I do hope that Bj has taken note of what we have both said, "a minute amount"


----------



## harrysin (Jan 15, 2007)

allthunbs said:


> All right Harry:
> 
> I blinked and read your treatise. I tried laughing but it hurt too much -- I'm still recovering from hospital. I note that it was a memo to your wife. Now, how much of this is urban myth ;-? WD-40 is fish oil??? That still doesn't explain CRC????


Ron, perhaps you shouldn't click on this link to the official WD40 web site which shows 2000 uses collected from users of the product, it may cause you serious damage. In australia WD40 and RP7 would probably be found in most homes and certainly every workshop shed.
As for CRC, I haven't a clue what it stands for, as far as I'm aware it's the actual name of the American company George. Yes, Marlene has her own small can of WD40 in a kitchen cupboard and even occasionally sprays it on her arthritic knees when the pain is really bad. I certainly don't agree with all the uses, like "frees VHS tapes stuck in VCR" This is very definitely a NO NO.

http://www.wd40.com/files/pdf/wd-40_2042538679.pdf


----------



## del schisler (Feb 2, 2006)

crc = can't remember crap ???


----------



## TWheels (May 26, 2006)

I follow the suggestion of the Router Raizer people and use STP oil treatment in a very light film. Yes, it does bind saw dust but the saw dust seems to make no difference, as they said. My router is the Makita 3612C, same as Harry. I do not recall what router you use.


----------



## George II (Nov 8, 2007)

Here is a lead for dry graphite lube from amazon..

Amazon.com: Dry Graphite Lube 20 Oz. Spray Can - DRY GRAPHITE LUBE: Home Improvement

"G"


----------



## bobj3 (Jan 17, 2006)

Hi Tom


STP,,,?????,that's the stuff you put in your car when you want to dump it in a quick sale  why not use some honey on the tubes that will put on some nice film LOL LOL

=========



mftha said:


> I follow the suggestion of the Router Raizer people and use STP oil treatment in a very light film. Yes, it does bind saw dust but the saw dust seems to make no difference, as they said. My router is the Makita 3612C, same as Harry. I do not recall what router you use.


----------



## allthunbs (Jun 22, 2008)

harrysin said:


> Ron, perhaps you shouldn't click on this link to the official WD40 web site which shows 2000 uses collected from users of the product, it may cause you serious damage.

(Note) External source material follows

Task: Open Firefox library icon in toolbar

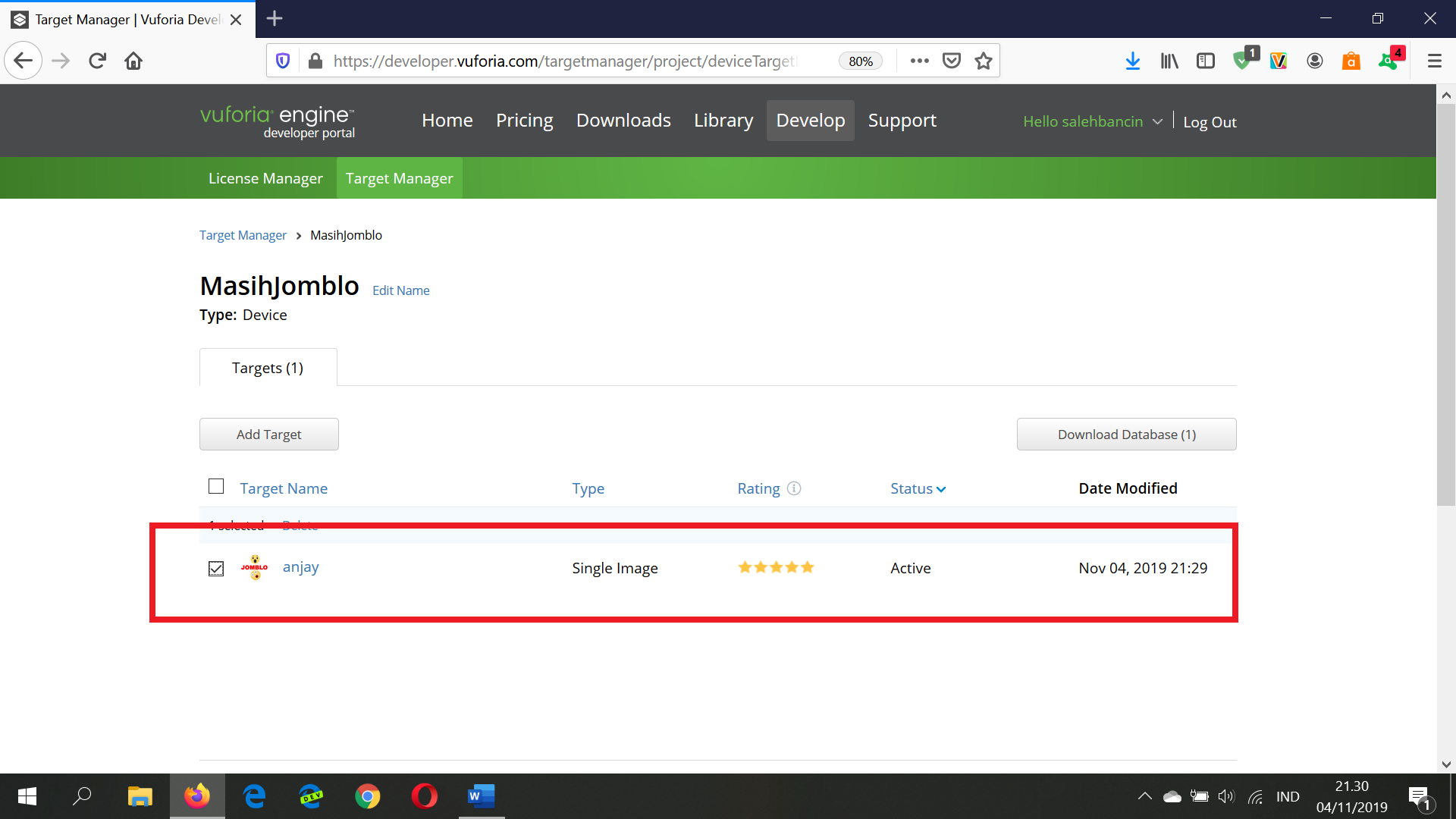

Marvelous Harry: You're right, serious damage is probable. Since your link, I've gone to WD-40 - Wikipedia, the free encyclopedia and they do support some of your claims. However, I'm sufficiently traumatized from the last reference I'll not try your next one until I'm fully recovered.



harrysin said:


> In australia WD40 and RP7 would probably be found in most homes and certainly every workshop shed.
> As for CRC, I haven't a clue what it stands for, as far as I'm aware it's the actual name of the American company George. Yes, Marlene has her own small can of WD40 in a kitchen cupboard and even occasionally sprays it on her arthritic knees when the pain is really bad. I certainly don't agree with all the uses, like "frees VHS tapes stuck in VCR" This is very definitely a NO NO.
> 
> http://www.wd40.com/files/pdf/wd-40_2042538679.pdf


Thanks for the chuckle Harry. I needed it.


----------



## jschaben (Jun 21, 2009)

George II said:


> Here is a lead for dry graphite lube from amazon..
> 
> Amazon.com: Dry Graphite Lube 20 Oz. Spray Can - DRY GRAPHITE LUBE: Home Improvement
> 
> "G"


I'm with George on this one. I get mine from the local NAPA auto parts house. Just ask for "Dry Graphite Lube".

FYI - If you follow Georges link to Amazon, there is a can of CRC - Dry Graphite lube next to it in the "Customers also bought" section. At least in North America, CRC is a company that markets all different kinds of aerosol sprays, primarily for the auto industry. Products range from WD-40 like products to brake cleaner. Which, incidentally, I use to clean up the router before applying the graphite.


----------



## allthunbs (Jun 22, 2008)

jschaben said:


> I'm with George on this one. I get mine from the local NAPA auto parts house. Just ask for "Dry Graphite Lube".
> 
> FYI - If you follow Georges link to Amazon, there is a can of CRC - Dry Graphite lube next to it in the "Customers also bought" section. At least in North America, CRC is a company that markets all different kinds of aerosol sprays, primarily for the auto industry. Products range from WD-40 like products to brake cleaner. Which, incidentally, I use to clean up the router before applying the graphite.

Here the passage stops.